▶ _Task directions_:
Please copy out the lines in the entries that contain "input".
(Provided entries Opens)
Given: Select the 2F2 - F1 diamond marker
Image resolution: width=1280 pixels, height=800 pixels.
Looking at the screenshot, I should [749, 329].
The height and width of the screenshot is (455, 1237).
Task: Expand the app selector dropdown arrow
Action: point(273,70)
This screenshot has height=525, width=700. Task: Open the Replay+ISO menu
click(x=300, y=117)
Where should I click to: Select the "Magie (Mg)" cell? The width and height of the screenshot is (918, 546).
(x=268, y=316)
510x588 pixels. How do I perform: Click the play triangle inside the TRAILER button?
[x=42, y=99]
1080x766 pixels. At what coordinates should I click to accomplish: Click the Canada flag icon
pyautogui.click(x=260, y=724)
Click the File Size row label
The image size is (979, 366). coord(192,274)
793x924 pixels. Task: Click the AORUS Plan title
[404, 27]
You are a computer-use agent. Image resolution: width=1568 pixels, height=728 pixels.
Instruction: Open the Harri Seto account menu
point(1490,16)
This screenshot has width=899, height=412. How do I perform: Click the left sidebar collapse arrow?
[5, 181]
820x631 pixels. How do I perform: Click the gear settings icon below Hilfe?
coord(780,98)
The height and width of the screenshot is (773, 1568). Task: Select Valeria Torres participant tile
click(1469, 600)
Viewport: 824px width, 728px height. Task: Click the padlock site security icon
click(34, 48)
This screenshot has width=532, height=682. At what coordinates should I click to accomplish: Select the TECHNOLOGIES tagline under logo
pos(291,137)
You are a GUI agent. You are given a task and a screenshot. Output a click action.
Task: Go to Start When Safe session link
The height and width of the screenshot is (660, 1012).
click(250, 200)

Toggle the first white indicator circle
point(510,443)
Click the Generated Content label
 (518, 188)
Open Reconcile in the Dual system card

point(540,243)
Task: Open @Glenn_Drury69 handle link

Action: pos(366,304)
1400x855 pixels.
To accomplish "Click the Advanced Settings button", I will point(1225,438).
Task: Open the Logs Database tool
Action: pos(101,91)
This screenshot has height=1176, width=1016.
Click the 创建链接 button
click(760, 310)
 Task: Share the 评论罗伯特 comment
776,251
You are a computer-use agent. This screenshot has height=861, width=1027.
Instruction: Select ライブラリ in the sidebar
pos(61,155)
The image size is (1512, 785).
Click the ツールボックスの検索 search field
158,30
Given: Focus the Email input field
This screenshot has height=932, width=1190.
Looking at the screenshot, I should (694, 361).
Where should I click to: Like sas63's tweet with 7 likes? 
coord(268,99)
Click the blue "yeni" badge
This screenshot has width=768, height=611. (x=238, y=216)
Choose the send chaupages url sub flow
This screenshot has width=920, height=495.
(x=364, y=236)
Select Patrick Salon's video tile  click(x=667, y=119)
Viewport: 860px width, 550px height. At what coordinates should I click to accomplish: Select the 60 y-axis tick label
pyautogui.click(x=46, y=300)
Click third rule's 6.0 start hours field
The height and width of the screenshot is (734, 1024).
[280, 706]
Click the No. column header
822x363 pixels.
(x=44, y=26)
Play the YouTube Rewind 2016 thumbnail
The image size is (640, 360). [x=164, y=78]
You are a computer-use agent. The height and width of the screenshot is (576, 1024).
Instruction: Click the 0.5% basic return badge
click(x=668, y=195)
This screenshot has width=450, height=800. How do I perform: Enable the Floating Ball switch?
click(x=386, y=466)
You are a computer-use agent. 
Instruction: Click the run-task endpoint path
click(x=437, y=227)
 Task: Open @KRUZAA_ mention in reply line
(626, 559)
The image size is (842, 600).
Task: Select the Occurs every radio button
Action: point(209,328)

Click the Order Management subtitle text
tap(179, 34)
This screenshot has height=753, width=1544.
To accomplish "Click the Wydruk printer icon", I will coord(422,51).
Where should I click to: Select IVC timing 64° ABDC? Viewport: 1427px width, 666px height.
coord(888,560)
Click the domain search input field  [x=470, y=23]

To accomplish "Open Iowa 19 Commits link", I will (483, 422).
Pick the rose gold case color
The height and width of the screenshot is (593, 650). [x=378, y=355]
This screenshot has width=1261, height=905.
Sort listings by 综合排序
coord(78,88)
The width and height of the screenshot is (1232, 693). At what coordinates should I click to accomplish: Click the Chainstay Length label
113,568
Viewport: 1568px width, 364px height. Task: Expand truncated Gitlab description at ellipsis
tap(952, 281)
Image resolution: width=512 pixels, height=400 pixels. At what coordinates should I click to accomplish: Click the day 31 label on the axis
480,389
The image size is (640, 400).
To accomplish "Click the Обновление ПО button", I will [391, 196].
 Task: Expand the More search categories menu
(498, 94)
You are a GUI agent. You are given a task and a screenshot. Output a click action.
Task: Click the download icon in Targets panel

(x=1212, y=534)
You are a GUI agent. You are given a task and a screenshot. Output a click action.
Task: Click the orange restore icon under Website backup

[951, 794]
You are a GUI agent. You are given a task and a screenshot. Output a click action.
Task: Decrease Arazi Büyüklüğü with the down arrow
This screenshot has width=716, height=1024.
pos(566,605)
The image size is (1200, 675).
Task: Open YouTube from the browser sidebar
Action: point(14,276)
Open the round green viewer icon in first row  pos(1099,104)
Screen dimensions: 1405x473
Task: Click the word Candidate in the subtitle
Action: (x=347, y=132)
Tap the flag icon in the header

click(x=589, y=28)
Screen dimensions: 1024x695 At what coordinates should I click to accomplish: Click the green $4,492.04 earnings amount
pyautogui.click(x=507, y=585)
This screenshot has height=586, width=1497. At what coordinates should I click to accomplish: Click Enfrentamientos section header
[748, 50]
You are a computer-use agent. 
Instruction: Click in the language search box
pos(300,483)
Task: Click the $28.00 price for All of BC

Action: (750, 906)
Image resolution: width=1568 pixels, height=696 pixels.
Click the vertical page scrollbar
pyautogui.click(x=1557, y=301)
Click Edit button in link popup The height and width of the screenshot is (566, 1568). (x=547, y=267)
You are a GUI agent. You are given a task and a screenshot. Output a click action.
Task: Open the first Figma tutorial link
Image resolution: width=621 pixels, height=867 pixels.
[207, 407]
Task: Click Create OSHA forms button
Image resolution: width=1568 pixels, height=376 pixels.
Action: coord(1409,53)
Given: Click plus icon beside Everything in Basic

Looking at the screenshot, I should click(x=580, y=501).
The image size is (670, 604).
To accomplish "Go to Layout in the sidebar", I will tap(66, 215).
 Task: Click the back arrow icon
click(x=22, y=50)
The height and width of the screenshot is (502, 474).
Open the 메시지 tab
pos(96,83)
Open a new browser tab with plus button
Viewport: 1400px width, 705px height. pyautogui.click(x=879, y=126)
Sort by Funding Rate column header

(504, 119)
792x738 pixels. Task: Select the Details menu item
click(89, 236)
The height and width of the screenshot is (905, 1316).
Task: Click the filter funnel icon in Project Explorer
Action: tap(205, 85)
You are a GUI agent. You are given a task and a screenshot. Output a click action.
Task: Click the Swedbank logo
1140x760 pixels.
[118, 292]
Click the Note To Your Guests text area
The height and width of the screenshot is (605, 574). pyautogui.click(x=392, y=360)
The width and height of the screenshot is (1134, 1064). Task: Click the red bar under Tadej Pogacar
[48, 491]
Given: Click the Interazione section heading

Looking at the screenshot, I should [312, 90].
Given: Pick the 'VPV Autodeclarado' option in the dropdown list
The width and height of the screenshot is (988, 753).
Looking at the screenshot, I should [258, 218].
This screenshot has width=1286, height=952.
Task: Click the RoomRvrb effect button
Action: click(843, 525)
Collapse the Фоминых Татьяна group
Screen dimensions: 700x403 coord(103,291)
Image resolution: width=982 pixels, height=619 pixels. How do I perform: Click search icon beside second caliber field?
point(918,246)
(Provided entries Closes)
▶ _Output of the task_:
Given: Focus the Email input field
Click the domain search input field  [x=470, y=23]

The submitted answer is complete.